TEXT TO READ ▸
────────────────
I’m very pleased to be invited onto Carol’s blog to share my writing and editing journey. I’d love to tell you why we created Fictionary and how it can help you.

I’m an author who loves to edit, and I believe today’s author must be also their own structural editor.

The difficulty with editing is keeping track of writing knowledge, the time it takes, and the cost of an editor. So what if I could have writing tips focused on my manuscript, speed up the process, spend less money, AND write better fiction?

This is the story of how we created Fictionary.

What is the Fictionary?

 Fictionary will help writers turn a first draft into a great story by becoming their own big-picture editor.


With Fictionary, you can focus on character, plot, and setting. Fictionary helps you evaluate on a scene-by-scene basis or on the overall novel structure. Fictionary will show you the most important structural elements to work on first and guide you through the rewriting process.

Why a structural editing tool for writers?

Creating Fictionary began when I finished the first draft of my first novel. By then I’d read over 50 how-to-write and how-to-self-edit books. I’d taken writing courses and workshops, and had 100s of writing and rewriting tips swirling about in my head.

I knew I had to begin the editing process and improve the quality of my draft before sharing my work, but I didn’t know how to go about it.
────────────────
INFORMATION GIVEN ▸
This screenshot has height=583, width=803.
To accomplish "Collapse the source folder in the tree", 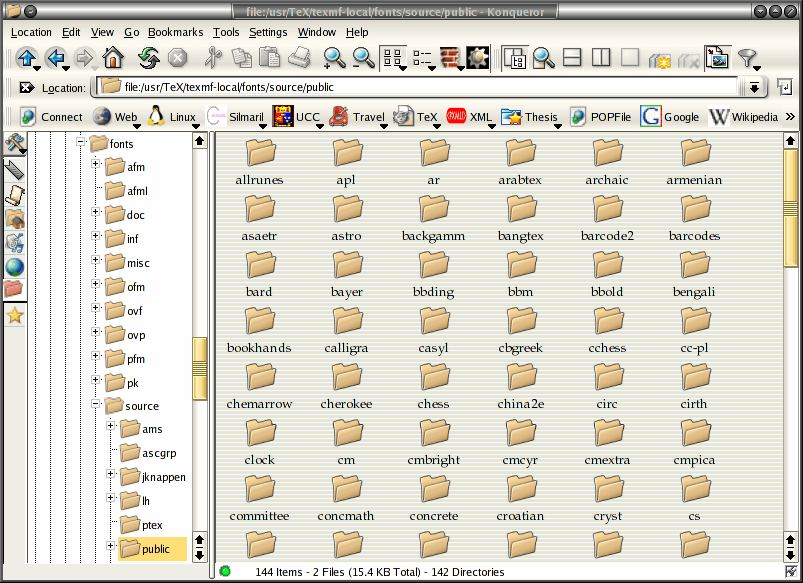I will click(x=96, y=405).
────────────────
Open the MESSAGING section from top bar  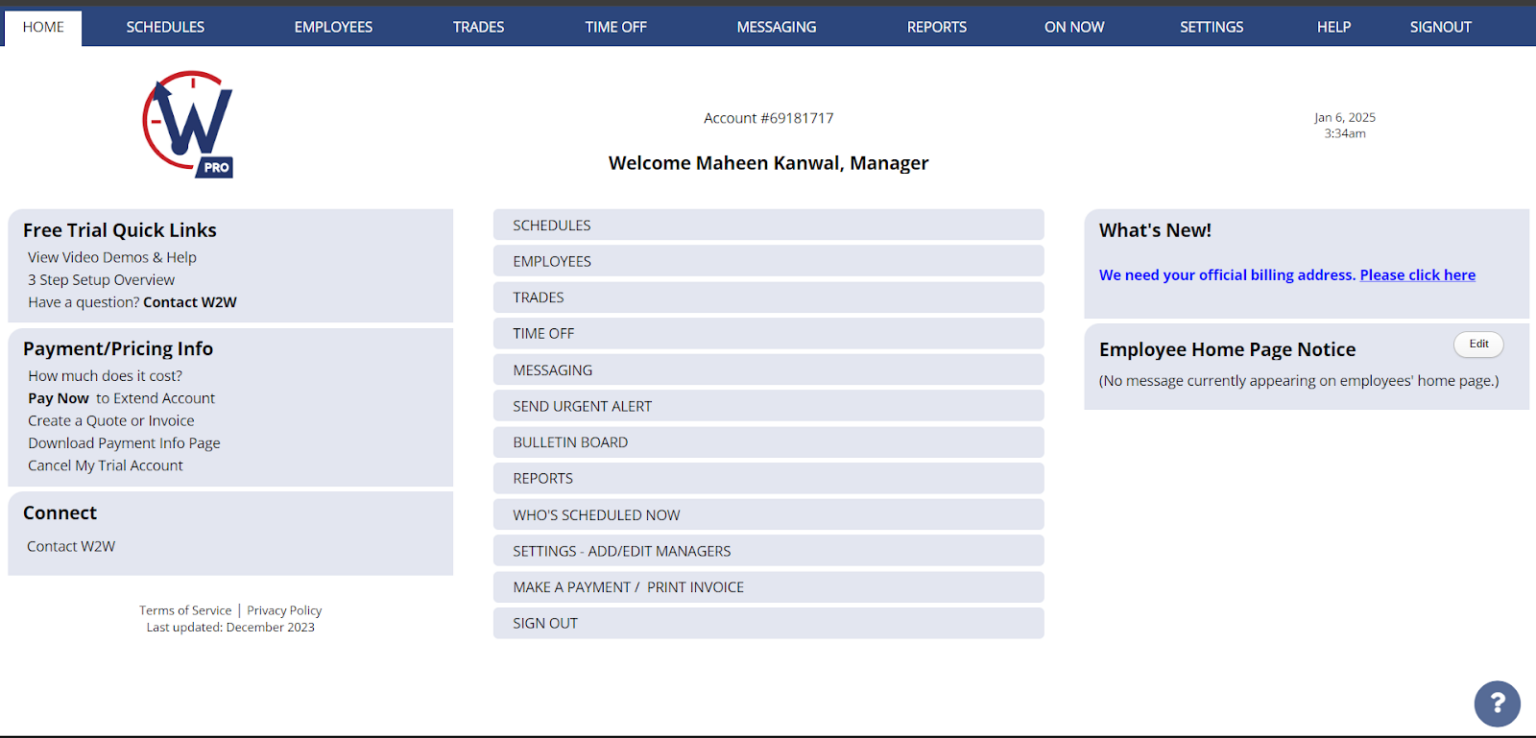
────────────────
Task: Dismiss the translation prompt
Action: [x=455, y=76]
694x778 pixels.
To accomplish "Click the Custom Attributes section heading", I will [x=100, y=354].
────────────────
Rewrite the paragraph in the text about Fictionary that begins "Creating Fictionary began" as a short bulleted list that keeps its main facts.

RESPONSE ▸
- Fictionary's creation began when the author finished the first draft of a first novel.
- By then the author had read over 50 books on how to write and self-edit.
- The author had taken writing courses and workshops.
- Hundreds of writing and rewriting tips were swirling in the author's head.